= YOUR ASSIGNMENT =
Search the records that follow and extract every line containing the string "agent".
*** DATA EXCERPTS ***
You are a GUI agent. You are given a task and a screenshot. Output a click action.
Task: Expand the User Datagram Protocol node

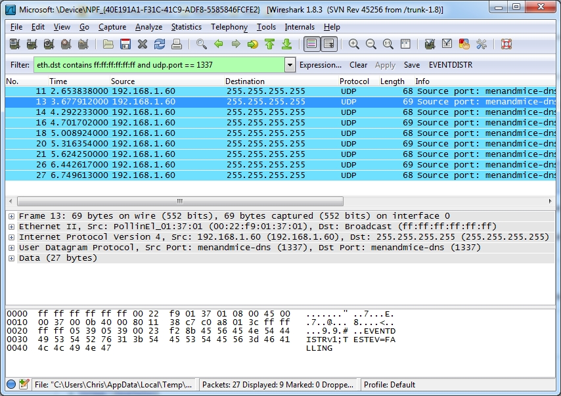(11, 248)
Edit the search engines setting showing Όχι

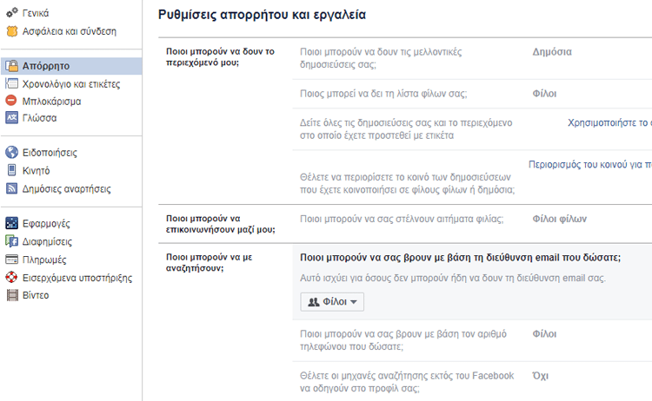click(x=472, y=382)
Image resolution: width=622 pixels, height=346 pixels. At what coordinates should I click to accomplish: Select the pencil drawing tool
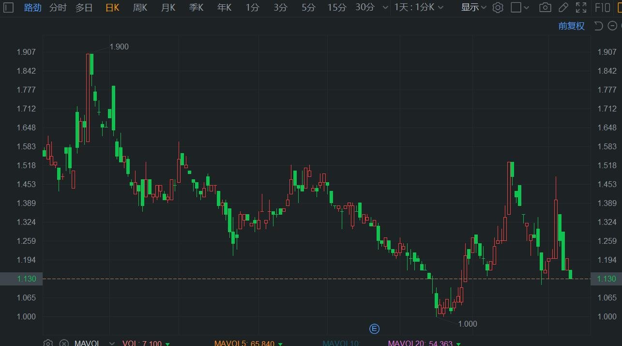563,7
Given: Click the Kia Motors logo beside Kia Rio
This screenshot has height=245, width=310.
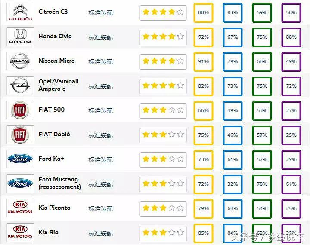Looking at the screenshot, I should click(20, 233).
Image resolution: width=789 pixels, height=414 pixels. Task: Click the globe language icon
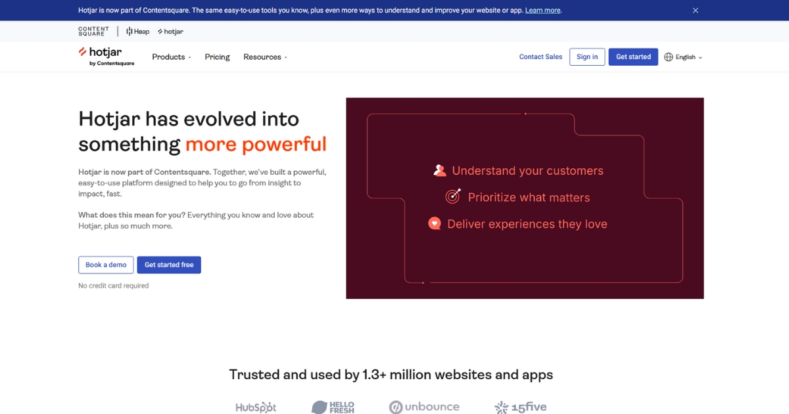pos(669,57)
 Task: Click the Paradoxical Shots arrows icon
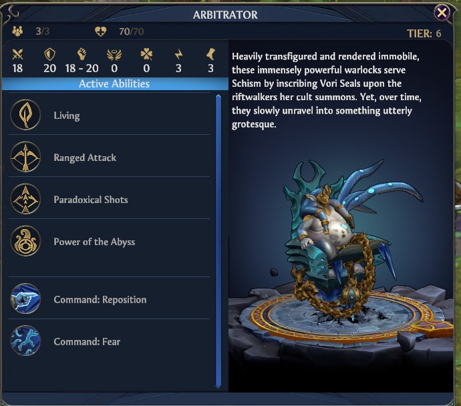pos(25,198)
*** End of DATA EXCERPTS ***
*** DATA EXCERPTS ***
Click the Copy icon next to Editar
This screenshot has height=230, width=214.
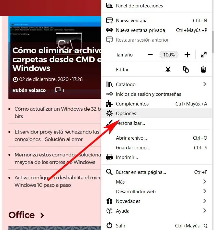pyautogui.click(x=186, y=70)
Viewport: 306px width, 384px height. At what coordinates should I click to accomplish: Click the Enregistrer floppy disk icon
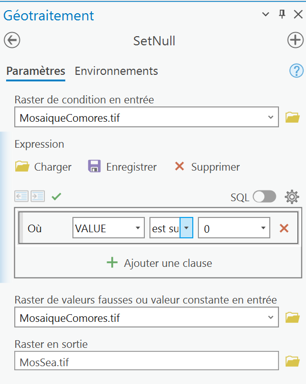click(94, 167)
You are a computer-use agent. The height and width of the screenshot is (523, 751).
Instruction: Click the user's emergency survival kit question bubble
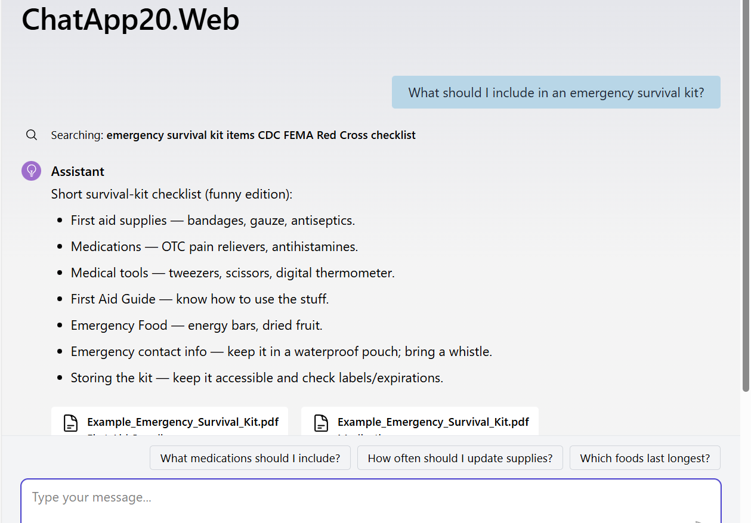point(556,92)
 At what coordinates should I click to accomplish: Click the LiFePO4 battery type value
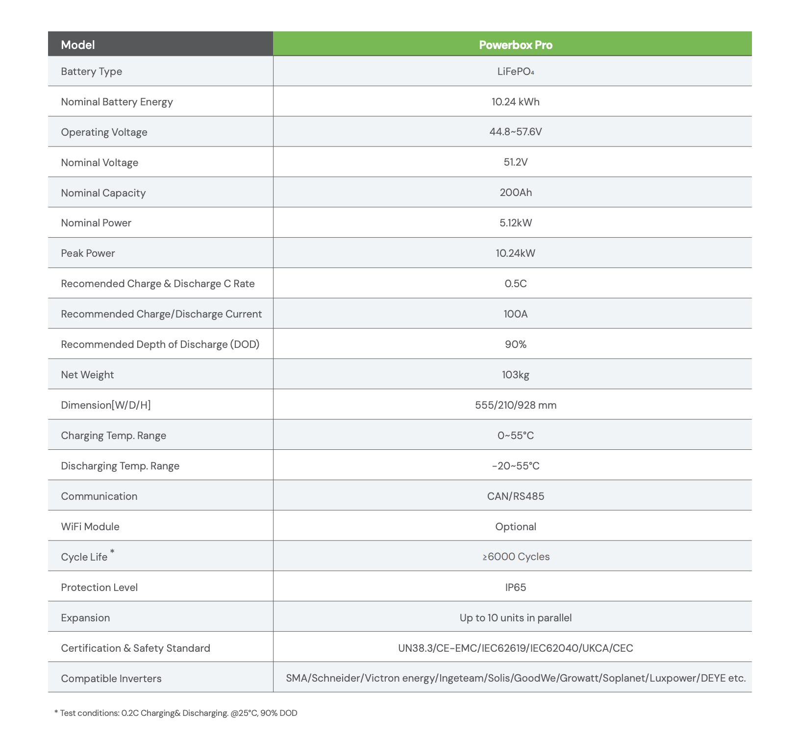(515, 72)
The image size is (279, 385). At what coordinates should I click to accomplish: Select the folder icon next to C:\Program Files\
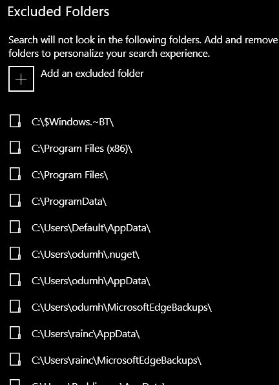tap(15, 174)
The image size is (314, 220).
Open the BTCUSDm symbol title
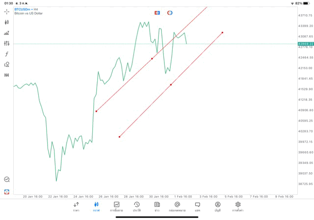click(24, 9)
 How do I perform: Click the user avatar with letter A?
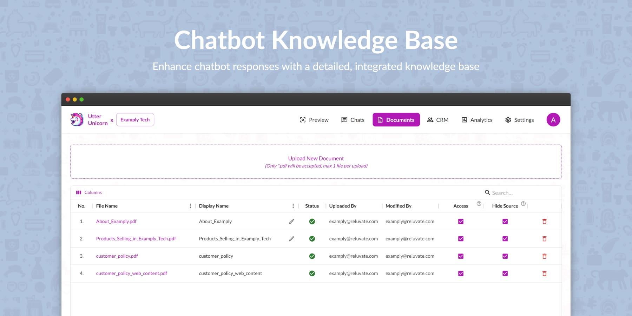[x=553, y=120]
*** End of DATA EXCERPTS ***
= RESULT OF THIS EXERCISE =
You are a GUI agent. You are given a task and a screenshot. Output a click action.
You are a computer-use agent. The height and width of the screenshot is (523, 751).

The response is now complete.